Choppins man jailed for a year
Gemel “G” Williams
From the Courts
September 24, 2019

Choppins man jailed for a year

After chasing strong rum with strong rum, a Choppins resident took the law, and a heavy silver knife in his own hands, almost becoming a 54-year-old shopkeeper’s executioner.

Gemel “G” Williams, 36 years old, told the Serious Offences Court last Wednesday that the reason that he unlawfully and maliciously wounded a shopkeeper of Dauphine was that he felt threatened.

Williams, who was apparently in Canada for 16 months before he came back last year, claimed that the shopkeeper was always bothering him.
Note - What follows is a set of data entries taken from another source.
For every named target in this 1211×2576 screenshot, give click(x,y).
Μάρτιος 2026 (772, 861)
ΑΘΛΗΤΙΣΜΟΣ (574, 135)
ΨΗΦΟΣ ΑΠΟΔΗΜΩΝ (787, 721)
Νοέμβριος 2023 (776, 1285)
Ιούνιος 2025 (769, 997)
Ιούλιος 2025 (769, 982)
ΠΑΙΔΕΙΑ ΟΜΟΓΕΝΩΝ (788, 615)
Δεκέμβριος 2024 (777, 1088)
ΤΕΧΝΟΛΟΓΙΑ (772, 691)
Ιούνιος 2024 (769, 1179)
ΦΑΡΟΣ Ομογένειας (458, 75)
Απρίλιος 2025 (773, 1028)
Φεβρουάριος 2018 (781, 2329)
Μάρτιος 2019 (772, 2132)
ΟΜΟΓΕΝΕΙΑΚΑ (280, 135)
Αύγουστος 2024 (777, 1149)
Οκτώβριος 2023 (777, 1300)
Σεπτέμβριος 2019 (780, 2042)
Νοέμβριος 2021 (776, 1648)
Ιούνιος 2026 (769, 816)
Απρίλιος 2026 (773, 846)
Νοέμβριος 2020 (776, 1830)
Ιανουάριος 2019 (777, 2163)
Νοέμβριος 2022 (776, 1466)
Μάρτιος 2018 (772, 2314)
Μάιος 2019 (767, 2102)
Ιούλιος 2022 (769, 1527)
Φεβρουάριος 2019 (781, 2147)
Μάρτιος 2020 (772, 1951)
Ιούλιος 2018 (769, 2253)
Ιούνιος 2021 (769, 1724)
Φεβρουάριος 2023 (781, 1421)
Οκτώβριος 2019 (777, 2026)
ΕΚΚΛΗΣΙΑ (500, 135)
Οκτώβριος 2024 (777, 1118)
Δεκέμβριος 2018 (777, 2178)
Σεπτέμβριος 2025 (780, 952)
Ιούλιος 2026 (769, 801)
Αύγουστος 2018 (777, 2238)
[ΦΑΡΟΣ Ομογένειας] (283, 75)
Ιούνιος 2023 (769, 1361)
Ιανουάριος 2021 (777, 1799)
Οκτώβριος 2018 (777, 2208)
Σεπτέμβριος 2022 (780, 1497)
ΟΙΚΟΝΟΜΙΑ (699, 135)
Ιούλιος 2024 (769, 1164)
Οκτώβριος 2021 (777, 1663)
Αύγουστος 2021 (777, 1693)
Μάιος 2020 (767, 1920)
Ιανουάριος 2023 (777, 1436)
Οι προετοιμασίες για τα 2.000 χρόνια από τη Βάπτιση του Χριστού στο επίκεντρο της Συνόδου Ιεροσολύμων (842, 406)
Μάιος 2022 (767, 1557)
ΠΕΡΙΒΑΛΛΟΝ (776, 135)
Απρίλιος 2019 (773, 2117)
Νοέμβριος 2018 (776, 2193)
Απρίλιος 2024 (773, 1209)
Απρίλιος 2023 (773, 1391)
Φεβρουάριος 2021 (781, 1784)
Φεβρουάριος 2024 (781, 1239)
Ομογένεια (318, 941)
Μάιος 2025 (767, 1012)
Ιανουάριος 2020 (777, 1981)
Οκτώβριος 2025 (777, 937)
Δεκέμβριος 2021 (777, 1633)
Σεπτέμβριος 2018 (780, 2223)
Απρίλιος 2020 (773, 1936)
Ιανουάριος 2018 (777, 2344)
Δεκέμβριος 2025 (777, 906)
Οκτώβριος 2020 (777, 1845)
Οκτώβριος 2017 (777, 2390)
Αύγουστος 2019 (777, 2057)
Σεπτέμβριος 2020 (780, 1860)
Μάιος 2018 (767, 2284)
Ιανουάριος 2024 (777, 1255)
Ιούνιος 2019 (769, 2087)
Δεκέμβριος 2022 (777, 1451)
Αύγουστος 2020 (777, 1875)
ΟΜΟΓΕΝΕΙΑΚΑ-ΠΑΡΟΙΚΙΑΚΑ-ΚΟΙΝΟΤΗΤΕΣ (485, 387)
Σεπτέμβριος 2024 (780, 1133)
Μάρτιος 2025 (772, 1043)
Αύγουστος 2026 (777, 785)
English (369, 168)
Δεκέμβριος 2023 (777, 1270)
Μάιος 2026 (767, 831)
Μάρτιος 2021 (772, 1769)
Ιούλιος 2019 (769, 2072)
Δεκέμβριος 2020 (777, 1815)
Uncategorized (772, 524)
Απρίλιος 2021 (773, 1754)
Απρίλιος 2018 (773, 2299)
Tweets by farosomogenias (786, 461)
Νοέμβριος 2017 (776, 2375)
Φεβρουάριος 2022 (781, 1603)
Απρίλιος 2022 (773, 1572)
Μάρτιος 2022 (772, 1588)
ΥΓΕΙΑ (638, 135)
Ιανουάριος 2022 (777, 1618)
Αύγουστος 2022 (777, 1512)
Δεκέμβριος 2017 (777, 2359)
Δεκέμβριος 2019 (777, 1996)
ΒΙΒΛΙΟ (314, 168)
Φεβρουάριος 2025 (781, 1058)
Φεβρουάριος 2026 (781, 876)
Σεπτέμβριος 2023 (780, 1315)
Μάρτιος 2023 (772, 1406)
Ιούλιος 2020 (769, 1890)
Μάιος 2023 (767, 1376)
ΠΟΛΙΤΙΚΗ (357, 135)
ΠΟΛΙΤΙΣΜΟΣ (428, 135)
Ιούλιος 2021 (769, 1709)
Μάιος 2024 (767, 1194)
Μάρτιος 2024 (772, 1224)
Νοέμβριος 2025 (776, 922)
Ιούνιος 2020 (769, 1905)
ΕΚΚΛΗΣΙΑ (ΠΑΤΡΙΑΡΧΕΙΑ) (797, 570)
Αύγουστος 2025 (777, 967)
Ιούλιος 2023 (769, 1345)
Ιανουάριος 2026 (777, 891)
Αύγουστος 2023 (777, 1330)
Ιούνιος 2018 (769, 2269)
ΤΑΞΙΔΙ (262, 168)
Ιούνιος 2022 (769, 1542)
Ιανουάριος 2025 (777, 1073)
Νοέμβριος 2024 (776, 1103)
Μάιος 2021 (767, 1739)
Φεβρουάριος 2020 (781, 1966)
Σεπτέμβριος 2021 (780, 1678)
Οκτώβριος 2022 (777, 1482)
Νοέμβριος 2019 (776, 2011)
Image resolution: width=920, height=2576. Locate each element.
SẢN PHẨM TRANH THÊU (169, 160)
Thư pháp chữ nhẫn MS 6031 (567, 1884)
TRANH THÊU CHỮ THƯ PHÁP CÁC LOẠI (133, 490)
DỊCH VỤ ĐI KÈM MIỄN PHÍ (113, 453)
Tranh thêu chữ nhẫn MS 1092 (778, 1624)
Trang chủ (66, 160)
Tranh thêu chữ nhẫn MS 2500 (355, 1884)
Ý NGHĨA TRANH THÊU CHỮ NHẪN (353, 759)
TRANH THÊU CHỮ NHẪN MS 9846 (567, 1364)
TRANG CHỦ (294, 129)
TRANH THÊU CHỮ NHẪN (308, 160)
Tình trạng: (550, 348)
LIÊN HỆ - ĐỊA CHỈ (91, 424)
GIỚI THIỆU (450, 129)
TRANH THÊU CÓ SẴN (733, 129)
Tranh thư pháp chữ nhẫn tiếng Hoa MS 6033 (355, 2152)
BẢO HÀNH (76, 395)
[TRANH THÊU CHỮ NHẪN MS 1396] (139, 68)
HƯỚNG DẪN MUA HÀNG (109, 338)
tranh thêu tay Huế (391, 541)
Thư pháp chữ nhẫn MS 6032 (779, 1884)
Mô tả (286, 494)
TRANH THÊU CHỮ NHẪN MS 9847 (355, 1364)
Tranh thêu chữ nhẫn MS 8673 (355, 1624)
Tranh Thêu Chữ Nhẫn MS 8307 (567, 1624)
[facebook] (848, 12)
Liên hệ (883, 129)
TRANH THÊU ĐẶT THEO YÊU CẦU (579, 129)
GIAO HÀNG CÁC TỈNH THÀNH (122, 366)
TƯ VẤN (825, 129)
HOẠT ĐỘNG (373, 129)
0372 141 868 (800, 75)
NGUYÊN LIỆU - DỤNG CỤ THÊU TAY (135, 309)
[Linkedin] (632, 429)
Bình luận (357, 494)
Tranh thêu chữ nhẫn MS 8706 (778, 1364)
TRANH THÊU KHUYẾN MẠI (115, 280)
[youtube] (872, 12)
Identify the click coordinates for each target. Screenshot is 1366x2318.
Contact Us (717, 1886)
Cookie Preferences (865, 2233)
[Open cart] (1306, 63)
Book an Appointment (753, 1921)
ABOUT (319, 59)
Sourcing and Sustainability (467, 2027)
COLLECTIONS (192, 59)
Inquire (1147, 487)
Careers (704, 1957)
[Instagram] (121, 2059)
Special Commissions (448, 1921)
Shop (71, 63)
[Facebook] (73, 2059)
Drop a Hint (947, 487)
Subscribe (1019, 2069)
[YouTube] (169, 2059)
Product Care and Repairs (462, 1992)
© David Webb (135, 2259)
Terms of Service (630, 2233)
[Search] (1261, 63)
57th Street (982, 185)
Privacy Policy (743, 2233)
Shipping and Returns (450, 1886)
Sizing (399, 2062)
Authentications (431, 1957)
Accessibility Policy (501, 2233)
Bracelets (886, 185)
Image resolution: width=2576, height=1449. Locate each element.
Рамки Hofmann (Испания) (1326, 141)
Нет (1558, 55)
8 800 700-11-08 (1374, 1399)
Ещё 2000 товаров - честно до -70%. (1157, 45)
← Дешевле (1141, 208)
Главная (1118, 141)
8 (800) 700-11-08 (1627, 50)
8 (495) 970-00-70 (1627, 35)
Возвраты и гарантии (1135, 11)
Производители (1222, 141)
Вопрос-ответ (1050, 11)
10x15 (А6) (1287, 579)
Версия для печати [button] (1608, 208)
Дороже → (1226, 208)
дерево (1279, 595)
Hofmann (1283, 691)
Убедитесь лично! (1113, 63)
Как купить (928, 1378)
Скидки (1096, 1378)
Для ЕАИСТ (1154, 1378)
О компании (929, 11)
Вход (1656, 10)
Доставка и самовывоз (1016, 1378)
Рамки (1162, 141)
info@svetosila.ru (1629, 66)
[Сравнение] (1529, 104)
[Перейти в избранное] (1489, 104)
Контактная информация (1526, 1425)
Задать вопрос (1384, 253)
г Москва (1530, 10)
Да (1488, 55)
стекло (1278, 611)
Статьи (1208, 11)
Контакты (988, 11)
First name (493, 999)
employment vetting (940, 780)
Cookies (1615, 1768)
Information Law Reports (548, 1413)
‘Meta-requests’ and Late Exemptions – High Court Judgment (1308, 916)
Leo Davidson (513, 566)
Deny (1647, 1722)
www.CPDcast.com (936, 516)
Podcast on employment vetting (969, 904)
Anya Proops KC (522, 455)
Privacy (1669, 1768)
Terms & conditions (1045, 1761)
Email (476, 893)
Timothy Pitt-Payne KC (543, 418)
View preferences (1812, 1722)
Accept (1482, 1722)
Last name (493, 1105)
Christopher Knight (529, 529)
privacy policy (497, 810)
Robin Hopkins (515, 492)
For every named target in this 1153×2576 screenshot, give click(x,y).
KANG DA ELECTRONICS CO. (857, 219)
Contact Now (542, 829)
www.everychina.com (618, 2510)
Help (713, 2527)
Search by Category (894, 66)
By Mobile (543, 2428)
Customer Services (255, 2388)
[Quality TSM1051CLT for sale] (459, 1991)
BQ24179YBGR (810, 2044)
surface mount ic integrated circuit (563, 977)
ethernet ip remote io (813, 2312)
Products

He said after the night that they got into an argument, he woke up to find a bullet next to him, where he slept in an open area.

“I mean I felt so much threatened like, you know,” he told Chief Magistrate Rechanne Browne. “He was there all the time, I wasn’t even paying him no attention, until I see him over there watching me, watching me, watching me,” Williams recalled.

However, after listening to him, the magistrate commented that in all fairness to the complainant, “you cannot say is the virtual complainant leave the bullet. You can’t.”

“Did the bullet come with anything written?…you can’t say that he did that,” she told him, when he pointed out that they had had an argument.

Browne said that he didn’t see the complainant place the bullet there, and “So…you may assume but you can’t say that he did it.”

From the facts given by the police, it is established that on September 16, the day before the incident, the shopkeeper and Williams had been involved in a verbal exchange. The following day, at the shop in Dauphine, the defendant was liming at the shop premises at around 3:30 p.m. When he saw the shopkeeper, Williams came up behind him, grabbed him around his neck, and threw him on the ground. The shopkeeper began wrestling with him, not aware of what was going on.

However, from the ground he was able to stand and face Williams, who then took a knife from his waist and “threw” a stab, which caught the complainant on the left side of his hip. Another stab was thrown as the shopkeeper escaped, but it missed him.

Williams told the magistrate that he was “so drunk” and that he had drunk way more than half a bottle of strong rum. He said that he was drinking the rum, and chasing with what he thought was water, but then he felt that the water was strong, and it turned out to be rum.

He also told the magistrate that he was sorry for all the trouble he caused, and “I don’t really do things like that.”

However, the prosecution, Corporal 664 Wright, countered that the information that they have from the investigator, Corporal 328 May, is that “for the entire day, the defendant was like a menace in society.”

“There were numerous calls on the police for them to deal with the defendant because he appeared to have been under the influence for the entire day, and not only being under the influence, but he was rampaging through the village with the said weapon using it at other persons,” Wright relayed. He admitted that no written report was made against him, but the police have the information in their records.

Further, the prosecution asked the court to note that the offence was premeditated, and could have been more serious. “Had the virtual complainant not been able to dodge the defendant, and to run away, he would have received a second stab wound, and God only knows what sort of injuries that he would have sustained from that second one,” the Corporal stated.

“Your honour, society ills cannot be tempered with all these weapons,” he noted, making a suggestion of a custodial sentence for Williams.

After hearing this input from the prosecution, the defendant insisted that he never meant to stab the complainant, and had he meant to, he would have held him down. Williams said he only pulled the knife to say back off. “I coulda hold him down, but me nah really deh pon dah,” Williams reiterated.

Williams was sentenced the following day to spend a year in prison for the offence.